My recent Pennyroyal shawl, a Mijo Crochet design, is a perfect example of this. Johanna asked me to test this beautiful pattern, and within a few days I had worked a couple repeats of the pattern and the edging so that I could provide her the feedback she needed. And then I intended to finish the project before she posted her pattern in case she was inspired to share pictures of mine. But I got distracted – by travel, by too many WIPs (a bad habit), by some important life tasks. The Pennyroyal shawl took its own time.
And the time it took was perfect. Johanna’s pattern is wonderfully meditative – occasionally I would even sync my breathing to the pace of my stitches. The pattern has a rhythm that is almost musical- three rows the same, then you move away and back to this repeat the way a song moves away from and returns to its “1 chord.”
I love the way Johanna’s choice of the Scheepjes Whirl Peppermint Patty Cake color reflects the leafy pattern of the Pennyroyal, but I had a Blackberry Mint Chip in my stash waiting for the perfect project. The elegance of Pennyroyal seemed like the one! Each time I use a whirl, its colorway is my new favorite, and this time was no exception. From the outside in, the color starts as an army or forest green, fades to a lovely sage green, then to a jewel-toned teal, into a bright royal blue, and finally into a balanced purple.

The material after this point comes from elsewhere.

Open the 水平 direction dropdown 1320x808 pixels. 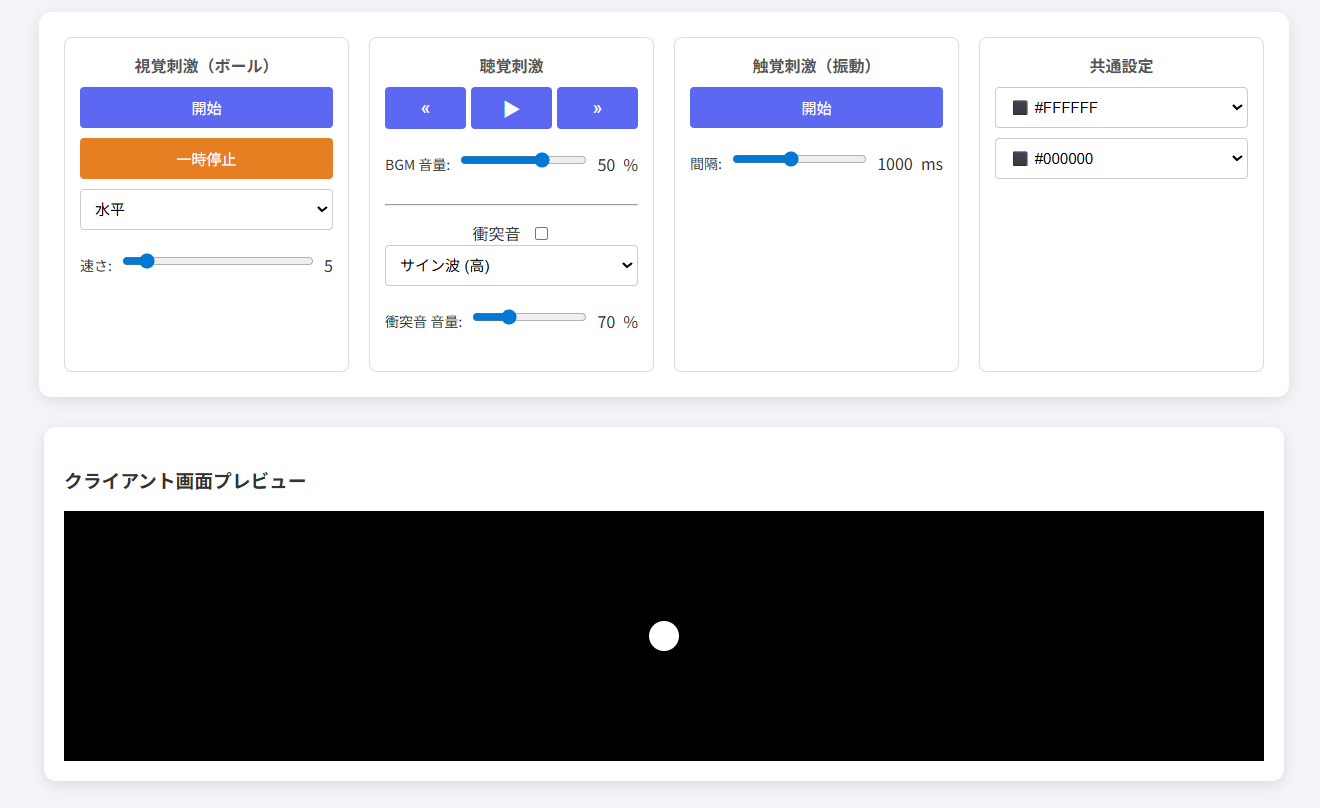coord(206,210)
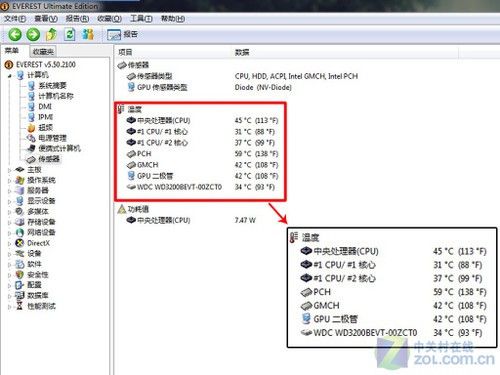Select the 传感器 sensor item in tree
The height and width of the screenshot is (375, 500).
click(x=43, y=159)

The leaves of the Pennyroyal add their rhythm, harmonizing without overshadowing the melody of color changes.
This project, started at home in South Carolina, traveled with me to Altanta, California, France, England, Kentucky, and Chicago. It became the “carry-along” project I keep in my purse. And even though it is long past when Johanna posted her pattern, and others are sharing beautiful photos of their completed projects, it is not “finally” done, it is done in its own time.
The making of:
Hook: 3.5mm, 4.5 mm for slip-stitch edge
Number of pattern repeats: 13
I use one Susan Carlson’s (of Felted Button) techniques instead of turning chains: the third technique in this post.